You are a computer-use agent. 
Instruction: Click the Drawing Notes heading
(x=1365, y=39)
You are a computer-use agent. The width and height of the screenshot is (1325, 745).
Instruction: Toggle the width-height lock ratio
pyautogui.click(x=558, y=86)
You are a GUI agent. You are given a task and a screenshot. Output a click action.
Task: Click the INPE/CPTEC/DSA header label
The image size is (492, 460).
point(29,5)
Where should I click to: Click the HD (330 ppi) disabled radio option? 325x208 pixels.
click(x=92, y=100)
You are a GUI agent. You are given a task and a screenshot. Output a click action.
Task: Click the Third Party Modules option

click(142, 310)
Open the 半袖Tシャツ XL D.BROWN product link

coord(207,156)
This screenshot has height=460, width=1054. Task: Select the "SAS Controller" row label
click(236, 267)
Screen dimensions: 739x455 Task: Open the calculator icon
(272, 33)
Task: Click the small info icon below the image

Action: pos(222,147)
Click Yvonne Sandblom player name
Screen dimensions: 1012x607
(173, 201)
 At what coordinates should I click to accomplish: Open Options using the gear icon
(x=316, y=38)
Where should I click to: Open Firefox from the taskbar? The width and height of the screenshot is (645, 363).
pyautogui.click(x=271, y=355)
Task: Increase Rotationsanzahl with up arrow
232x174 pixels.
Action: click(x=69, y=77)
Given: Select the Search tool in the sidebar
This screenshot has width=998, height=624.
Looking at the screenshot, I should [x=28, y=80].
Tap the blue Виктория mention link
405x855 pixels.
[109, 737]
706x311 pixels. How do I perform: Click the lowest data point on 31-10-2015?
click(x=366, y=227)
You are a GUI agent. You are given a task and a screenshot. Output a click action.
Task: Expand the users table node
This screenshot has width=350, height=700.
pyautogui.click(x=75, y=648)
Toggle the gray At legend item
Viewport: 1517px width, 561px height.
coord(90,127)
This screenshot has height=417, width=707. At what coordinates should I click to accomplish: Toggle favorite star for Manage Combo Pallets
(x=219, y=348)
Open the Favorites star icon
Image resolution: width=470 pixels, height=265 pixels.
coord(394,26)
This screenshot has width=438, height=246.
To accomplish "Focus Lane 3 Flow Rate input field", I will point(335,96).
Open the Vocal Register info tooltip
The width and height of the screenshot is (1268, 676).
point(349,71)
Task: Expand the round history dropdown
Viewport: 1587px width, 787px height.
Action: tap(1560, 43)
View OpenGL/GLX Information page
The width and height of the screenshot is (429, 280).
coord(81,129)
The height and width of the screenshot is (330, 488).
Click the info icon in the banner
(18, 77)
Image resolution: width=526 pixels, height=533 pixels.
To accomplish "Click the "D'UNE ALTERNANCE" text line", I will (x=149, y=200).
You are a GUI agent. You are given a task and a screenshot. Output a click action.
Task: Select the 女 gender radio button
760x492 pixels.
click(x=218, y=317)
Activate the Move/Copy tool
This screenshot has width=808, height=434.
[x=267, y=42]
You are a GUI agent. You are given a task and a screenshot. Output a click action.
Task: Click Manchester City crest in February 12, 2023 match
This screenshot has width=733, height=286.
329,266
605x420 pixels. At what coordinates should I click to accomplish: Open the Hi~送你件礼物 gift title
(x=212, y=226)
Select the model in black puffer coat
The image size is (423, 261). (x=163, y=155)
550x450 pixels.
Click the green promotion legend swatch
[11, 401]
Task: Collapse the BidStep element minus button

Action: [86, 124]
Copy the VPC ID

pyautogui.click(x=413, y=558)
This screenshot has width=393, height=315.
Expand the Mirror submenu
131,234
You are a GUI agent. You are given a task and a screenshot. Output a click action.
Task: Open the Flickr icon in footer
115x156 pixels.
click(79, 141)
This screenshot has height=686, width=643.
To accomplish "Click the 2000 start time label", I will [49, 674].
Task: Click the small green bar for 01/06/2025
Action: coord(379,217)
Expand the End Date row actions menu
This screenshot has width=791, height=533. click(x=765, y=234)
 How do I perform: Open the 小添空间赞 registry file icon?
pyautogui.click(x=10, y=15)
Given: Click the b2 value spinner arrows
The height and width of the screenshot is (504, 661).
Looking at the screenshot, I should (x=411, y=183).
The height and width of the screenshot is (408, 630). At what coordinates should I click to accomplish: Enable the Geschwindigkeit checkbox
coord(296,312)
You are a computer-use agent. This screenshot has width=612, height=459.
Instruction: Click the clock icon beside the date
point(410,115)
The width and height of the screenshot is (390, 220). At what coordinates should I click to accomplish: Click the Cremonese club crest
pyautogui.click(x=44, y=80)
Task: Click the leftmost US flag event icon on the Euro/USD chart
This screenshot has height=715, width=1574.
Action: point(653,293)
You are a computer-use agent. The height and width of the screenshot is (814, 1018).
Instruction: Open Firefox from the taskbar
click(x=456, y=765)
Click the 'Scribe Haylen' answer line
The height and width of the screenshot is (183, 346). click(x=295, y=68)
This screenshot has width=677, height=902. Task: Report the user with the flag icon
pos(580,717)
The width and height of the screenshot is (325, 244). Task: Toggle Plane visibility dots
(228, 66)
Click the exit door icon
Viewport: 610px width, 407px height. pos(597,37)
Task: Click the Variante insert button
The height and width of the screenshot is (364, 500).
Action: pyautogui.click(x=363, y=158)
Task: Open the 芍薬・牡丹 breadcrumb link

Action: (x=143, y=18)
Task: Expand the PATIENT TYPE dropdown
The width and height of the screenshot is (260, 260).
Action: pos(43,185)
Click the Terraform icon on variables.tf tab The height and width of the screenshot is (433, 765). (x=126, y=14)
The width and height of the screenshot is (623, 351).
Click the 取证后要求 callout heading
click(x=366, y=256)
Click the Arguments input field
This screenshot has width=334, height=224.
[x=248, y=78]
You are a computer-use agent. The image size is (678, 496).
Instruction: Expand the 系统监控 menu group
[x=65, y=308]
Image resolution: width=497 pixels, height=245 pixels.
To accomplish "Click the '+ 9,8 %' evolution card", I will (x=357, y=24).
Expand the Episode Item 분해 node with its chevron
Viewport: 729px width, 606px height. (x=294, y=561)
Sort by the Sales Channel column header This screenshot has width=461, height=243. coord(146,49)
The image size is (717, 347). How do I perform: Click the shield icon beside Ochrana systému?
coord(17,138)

[EXERCISE GOAL]:
Your answer should be exactly the lines of the data above, from the first through the line containing "This screenshot has width=438, height=246.".

[ANSWER AREA]:
You are a computer-use agent. 
Instruction: Click the Drawing Notes heading
(x=1365, y=39)
You are a computer-use agent. The width and height of the screenshot is (1325, 745).
Instruction: Toggle the width-height lock ratio
pyautogui.click(x=558, y=86)
You are a GUI agent. You are given a task and a screenshot. Output a click action.
Task: Click the INPE/CPTEC/DSA header label
The image size is (492, 460).
point(29,5)
Where should I click to: Click the HD (330 ppi) disabled radio option? 325x208 pixels.
click(x=92, y=100)
You are a GUI agent. You are given a task and a screenshot. Output a click action.
Task: Click the Third Party Modules option

click(142, 310)
Open the 半袖Tシャツ XL D.BROWN product link

coord(207,156)
This screenshot has height=460, width=1054. Task: Select the "SAS Controller" row label
click(236, 267)
Screen dimensions: 739x455 Task: Open the calculator icon
(272, 33)
Task: Click the small info icon below the image

Action: pos(222,147)
Click Yvonne Sandblom player name
Screen dimensions: 1012x607
(173, 201)
 At what coordinates should I click to accomplish: Open Options using the gear icon
(x=316, y=38)
Where should I click to: Open Firefox from the taskbar? The width and height of the screenshot is (645, 363).
pyautogui.click(x=271, y=355)
Task: Increase Rotationsanzahl with up arrow
232x174 pixels.
Action: click(x=69, y=77)
Given: Select the Search tool in the sidebar
This screenshot has width=998, height=624.
Looking at the screenshot, I should [x=28, y=80].
Tap the blue Виктория mention link
405x855 pixels.
[109, 737]
706x311 pixels. How do I perform: Click the lowest data point on 31-10-2015?
click(x=366, y=227)
You are a GUI agent. You are given a task and a screenshot. Output a click action.
Task: Expand the users table node
This screenshot has width=350, height=700.
pyautogui.click(x=75, y=648)
Toggle the gray At legend item
Viewport: 1517px width, 561px height.
coord(90,127)
This screenshot has height=417, width=707. At what coordinates should I click to accomplish: Toggle favorite star for Manage Combo Pallets
(x=219, y=348)
Open the Favorites star icon
Image resolution: width=470 pixels, height=265 pixels.
coord(394,26)
This screenshot has width=438, height=246.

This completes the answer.